3.2: Kleisli category | Categories Bartosz Milewski Youtube notes

Inclusion

This deals with an interesting case to study.
Let's define a relation on sets, the relation of inclusion. For a set, being a subset of an other set is a relation that we note ⊆.
What kind of relation is it ? An order, a preorder ?
Every set is a subset of itself, so we have identity (in terms of orders, we say it is reflexive).
It is transitive : if a is a subset of b and b is a subset of c then a is a subset of c.
And the associativity is obvious.

So this is a preorder.
This is a partial order because there may be loops : if a ⊆ b ⋀ b ⊆ a ⇒ a = b.
This is not a total order because there may exist disjoint sets or sets that partially overlap.
We can have a diamond situation :

We have a category based on sets where the arrows are not functions, but relations. Some versions of this category is used in modeling topology ; open sets have this property of inclusion.

Kleisli category

This is a category based on the category of types and functions.
We can get to this category by solving a programming problem :
We maintain a library of functions and a new requirement comes : every function must be auditable : every function has to create a log "I was called".
The simplest solution that comes to mind of imperative programmers is creating a global log. So we have in C++

string log = "";

If we have a function

bool negate(bool x){
    return !x;
}

To add a trace in the log, we can modify it :

bool negate(bool x){
    log += "not!";
    return !x;
}

This looks simple, but is it really simple ?
It introduces a hidden dependency between the bodies of our functions a the global log.
This can't be seen if we look at the signature of negate : it just takes a bool and returns a bool.
If we remove the declaration of the global log, all the functions are broken without touching them.
But let's keep that solution.

It works until a new requirement comes : "Our library must be usable in a multi-threaded environment".
So let's have a global lock ! But locks don't compose, so we can generate dead-lock situations.
We are then obliged to deal with the complexity hidden behind this apprently simple solution.

This could not happen in Haskell as all functions are supposed to be pure.
In C++, this could be implemented as a pure function :

pair<bool,string> negate(bool x, string log){
    return make_pair(!x, log + "not!");
}

OK, this function is pure, there is no side effects, but it's a bit awkward :

We saw that a function is pure if it can be memoized.
Memoizing the first version of the function is easy, the argument is a boolean so the lookup table contains two elements.
For the second version, memoizing the boolean argument is easy, but for the string argument, every time we call it with a diffferent string we have a different result. So to memoize it we should consider all the possible different history of calls.
An other problem is the use of + in the code log + "not!".
Why should a function like negate should know about appending strings ? It acts locally but it has this element of knowledge that is outside of its scope. The principle of separation of concerns is not respected.

This solution would resolve the preceeding issues :

pair<bool,string> negate(bool x){
    return make_pair(!x, "not!");
}

But then who does the concatenation of the log ?
What do we do with these functions ? We compose them.

We can modify the way we compose these functions.

Let's define a new way of composing functions that will take care of composing functions that return these pairs.
With regular composition, we would write :

function <c(a)> compose(function<b(a)> f, function<c(b)> g){
    return [f, g](a x){
        auto p1 = f(x);
        auto p2 = g(p1);
        return p2;
    }
}

a, b and c are types.
The function compose() returns a function which takes an argument of type a and returns an object type c.
compose()'s arguments are two functions :
f - takes an argument of type a and returns an object type b
g - takes an argument of type b and returns an object type c

That's a higher order function, something new in C++ and java, having functions as arguments and returning function and creating them on the spot.

But we want functions that return pairs (embellished functions)

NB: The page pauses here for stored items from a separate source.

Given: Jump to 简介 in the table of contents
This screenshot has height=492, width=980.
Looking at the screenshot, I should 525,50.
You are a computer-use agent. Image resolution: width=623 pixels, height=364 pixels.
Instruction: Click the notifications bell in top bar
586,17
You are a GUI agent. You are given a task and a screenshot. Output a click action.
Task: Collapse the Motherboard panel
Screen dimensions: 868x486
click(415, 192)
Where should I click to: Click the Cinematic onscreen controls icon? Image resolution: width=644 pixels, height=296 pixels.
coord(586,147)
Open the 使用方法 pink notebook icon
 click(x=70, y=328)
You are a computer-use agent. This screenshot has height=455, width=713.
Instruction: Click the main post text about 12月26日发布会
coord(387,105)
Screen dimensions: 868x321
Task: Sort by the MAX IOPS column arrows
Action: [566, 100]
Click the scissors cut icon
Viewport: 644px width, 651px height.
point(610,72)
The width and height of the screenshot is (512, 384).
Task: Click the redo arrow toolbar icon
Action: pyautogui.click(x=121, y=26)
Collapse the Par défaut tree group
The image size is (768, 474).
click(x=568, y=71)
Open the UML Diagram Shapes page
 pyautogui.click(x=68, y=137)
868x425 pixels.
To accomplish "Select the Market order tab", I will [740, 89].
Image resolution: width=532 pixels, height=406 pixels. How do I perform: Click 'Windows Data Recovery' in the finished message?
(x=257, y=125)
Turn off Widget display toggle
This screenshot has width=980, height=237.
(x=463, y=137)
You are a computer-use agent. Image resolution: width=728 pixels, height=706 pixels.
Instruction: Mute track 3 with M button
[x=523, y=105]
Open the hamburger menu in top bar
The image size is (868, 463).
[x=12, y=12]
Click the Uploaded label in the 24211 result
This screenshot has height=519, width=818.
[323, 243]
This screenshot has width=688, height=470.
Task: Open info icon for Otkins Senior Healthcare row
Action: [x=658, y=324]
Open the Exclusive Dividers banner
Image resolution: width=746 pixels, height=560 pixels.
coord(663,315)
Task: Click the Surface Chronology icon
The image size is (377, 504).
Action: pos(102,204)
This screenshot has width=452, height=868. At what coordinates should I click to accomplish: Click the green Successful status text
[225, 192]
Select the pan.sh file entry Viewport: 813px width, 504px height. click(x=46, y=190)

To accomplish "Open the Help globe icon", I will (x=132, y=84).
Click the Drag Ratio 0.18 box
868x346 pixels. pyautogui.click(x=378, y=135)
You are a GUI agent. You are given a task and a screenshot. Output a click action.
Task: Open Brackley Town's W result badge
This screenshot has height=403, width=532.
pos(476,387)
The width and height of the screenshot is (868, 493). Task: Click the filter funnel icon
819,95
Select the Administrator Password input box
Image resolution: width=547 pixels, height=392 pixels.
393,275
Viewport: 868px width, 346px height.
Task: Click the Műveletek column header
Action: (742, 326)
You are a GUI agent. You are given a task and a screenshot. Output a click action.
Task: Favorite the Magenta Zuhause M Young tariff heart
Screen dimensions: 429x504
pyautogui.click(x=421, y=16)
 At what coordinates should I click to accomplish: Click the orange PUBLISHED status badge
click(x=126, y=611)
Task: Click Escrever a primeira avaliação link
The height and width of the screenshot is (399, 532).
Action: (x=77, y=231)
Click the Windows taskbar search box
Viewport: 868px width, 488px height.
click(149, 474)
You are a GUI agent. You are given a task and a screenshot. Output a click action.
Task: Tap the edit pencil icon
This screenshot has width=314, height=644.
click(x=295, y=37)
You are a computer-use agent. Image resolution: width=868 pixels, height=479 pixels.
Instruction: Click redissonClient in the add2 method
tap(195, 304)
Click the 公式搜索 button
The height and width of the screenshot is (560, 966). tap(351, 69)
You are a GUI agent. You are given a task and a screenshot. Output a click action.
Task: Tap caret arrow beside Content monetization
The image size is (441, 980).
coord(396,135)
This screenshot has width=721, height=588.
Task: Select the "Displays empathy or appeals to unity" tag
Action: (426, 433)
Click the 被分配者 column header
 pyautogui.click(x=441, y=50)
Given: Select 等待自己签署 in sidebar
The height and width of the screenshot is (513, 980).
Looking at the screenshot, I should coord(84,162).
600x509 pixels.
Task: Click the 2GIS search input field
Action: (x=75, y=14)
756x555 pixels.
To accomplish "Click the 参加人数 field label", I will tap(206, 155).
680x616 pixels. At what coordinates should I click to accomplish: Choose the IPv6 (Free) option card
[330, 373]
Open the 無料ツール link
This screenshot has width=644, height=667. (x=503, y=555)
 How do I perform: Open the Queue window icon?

function <pair<c, string>(a)> compose(function<pair<b, string>(a)> f, function<pair<c, string>(b)> g){
    return [f, g](a x){
        auto p1 = f(x);     // p1 is a pair now
        auto p2 = g(p1.first);
        return make_pair(p2.first, p1.second + p2.second); // log concatenation done here
    }
}

This new way of composing function takes care of appending the log.

Do we have a category with this composition ?

Is it associative ? In the first parts of the pairs, we are just doing regular composition, which was associative before.
In the second parts, we do string concatenation, which is associative.
Identity is
```
function pair<a, string> id(a x){
    return make_pair(x, "");
}
```
String concatenation is a binary operator that is associative and has a unit. So this works for any monoid.

So we have a category whose objects are types a, b, c... and arrows are not regular functions.
An arrow from a to b is a function from a to a pair (b, string), an embellished function.
This is the Kleisli category ; its arrows (the embellished functions) are called the Kleisli arrows. Kleisli arrows can be defined for a lot of embellishements.

This is a view of a monad. These arrows are composable because this embellishement is a monad.
A monad is just a way of composing special types of functions.
When we redefine composition, we have this one additional degree of freedom. If we use this additional degree or freedom, we use a monad.